### Task prompt
From the first line to the last, write out the records below exactly as they appear.
▼
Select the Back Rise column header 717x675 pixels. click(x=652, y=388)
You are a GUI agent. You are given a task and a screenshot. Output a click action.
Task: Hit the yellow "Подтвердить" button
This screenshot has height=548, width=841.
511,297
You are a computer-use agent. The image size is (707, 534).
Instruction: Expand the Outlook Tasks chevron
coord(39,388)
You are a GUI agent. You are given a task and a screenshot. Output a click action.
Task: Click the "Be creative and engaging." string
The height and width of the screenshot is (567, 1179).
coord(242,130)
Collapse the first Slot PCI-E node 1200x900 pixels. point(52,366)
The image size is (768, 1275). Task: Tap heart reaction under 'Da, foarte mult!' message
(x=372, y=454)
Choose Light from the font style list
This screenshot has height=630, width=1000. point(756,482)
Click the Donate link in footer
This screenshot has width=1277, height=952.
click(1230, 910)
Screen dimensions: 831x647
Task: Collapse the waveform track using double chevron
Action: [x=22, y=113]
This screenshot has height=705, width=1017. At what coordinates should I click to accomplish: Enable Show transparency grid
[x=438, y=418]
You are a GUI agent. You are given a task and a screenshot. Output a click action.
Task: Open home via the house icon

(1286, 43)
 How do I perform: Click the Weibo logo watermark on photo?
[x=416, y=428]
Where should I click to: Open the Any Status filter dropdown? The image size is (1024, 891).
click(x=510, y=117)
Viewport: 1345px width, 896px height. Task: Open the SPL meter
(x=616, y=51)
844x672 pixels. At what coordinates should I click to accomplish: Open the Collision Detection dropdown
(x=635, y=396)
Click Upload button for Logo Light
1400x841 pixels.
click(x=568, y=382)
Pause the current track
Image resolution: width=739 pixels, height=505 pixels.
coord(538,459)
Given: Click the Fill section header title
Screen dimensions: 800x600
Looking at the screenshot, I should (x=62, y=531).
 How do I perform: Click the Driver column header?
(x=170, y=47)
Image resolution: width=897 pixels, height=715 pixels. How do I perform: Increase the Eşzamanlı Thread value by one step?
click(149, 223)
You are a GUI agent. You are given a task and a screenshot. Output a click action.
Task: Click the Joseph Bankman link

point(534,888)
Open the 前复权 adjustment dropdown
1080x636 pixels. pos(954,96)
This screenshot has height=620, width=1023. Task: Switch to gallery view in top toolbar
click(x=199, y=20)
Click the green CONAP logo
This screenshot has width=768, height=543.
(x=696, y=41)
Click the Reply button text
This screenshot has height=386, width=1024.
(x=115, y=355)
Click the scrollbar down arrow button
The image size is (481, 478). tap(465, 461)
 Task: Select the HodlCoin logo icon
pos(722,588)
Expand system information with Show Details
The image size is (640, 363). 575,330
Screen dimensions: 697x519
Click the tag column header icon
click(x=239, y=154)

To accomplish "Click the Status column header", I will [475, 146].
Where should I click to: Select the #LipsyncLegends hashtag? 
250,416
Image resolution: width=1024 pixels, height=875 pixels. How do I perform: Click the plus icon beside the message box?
▲
### Completed exercise
Select the Back Rise column header 717x675 pixels. click(x=652, y=388)
You are a GUI agent. You are given a task and a screenshot. Output a click action.
Task: Hit the yellow "Подтвердить" button
This screenshot has height=548, width=841.
511,297
You are a computer-use agent. The image size is (707, 534).
Instruction: Expand the Outlook Tasks chevron
coord(39,388)
You are a GUI agent. You are given a task and a screenshot. Output a click action.
Task: Click the "Be creative and engaging." string
The height and width of the screenshot is (567, 1179).
coord(242,130)
Collapse the first Slot PCI-E node 1200x900 pixels. point(52,366)
The image size is (768, 1275). Task: Tap heart reaction under 'Da, foarte mult!' message
(x=372, y=454)
Choose Light from the font style list
This screenshot has height=630, width=1000. point(756,482)
Click the Donate link in footer
This screenshot has width=1277, height=952.
click(1230, 910)
Screen dimensions: 831x647
Task: Collapse the waveform track using double chevron
Action: [x=22, y=113]
This screenshot has height=705, width=1017. At what coordinates should I click to accomplish: Enable Show transparency grid
[x=438, y=418]
You are a GUI agent. You are given a task and a screenshot. Output a click action.
Task: Open home via the house icon

(1286, 43)
 How do I perform: Click the Weibo logo watermark on photo?
[x=416, y=428]
Where should I click to: Open the Any Status filter dropdown? The image size is (1024, 891).
click(x=510, y=117)
Viewport: 1345px width, 896px height. Task: Open the SPL meter
(x=616, y=51)
844x672 pixels. At what coordinates should I click to accomplish: Open the Collision Detection dropdown
(x=635, y=396)
Click Upload button for Logo Light
1400x841 pixels.
click(x=568, y=382)
Pause the current track
Image resolution: width=739 pixels, height=505 pixels.
coord(538,459)
Given: Click the Fill section header title
Screen dimensions: 800x600
Looking at the screenshot, I should (x=62, y=531).
 How do I perform: Click the Driver column header?
(x=170, y=47)
Image resolution: width=897 pixels, height=715 pixels. How do I perform: Increase the Eşzamanlı Thread value by one step?
click(149, 223)
You are a GUI agent. You are given a task and a screenshot. Output a click action.
Task: Click the Joseph Bankman link

point(534,888)
Open the 前复权 adjustment dropdown
1080x636 pixels. pos(954,96)
This screenshot has height=620, width=1023. Task: Switch to gallery view in top toolbar
click(x=199, y=20)
Click the green CONAP logo
This screenshot has width=768, height=543.
(x=696, y=41)
Click the Reply button text
This screenshot has height=386, width=1024.
(x=115, y=355)
Click the scrollbar down arrow button
The image size is (481, 478). tap(465, 461)
 Task: Select the HodlCoin logo icon
pos(722,588)
Expand system information with Show Details
The image size is (640, 363). 575,330
Screen dimensions: 697x519
Click the tag column header icon
click(x=239, y=154)

To accomplish "Click the Status column header", I will [475, 146].
Where should I click to: Select the #LipsyncLegends hashtag? 
250,416
Image resolution: width=1024 pixels, height=875 pixels. How do I perform: Click the plus icon beside the message box?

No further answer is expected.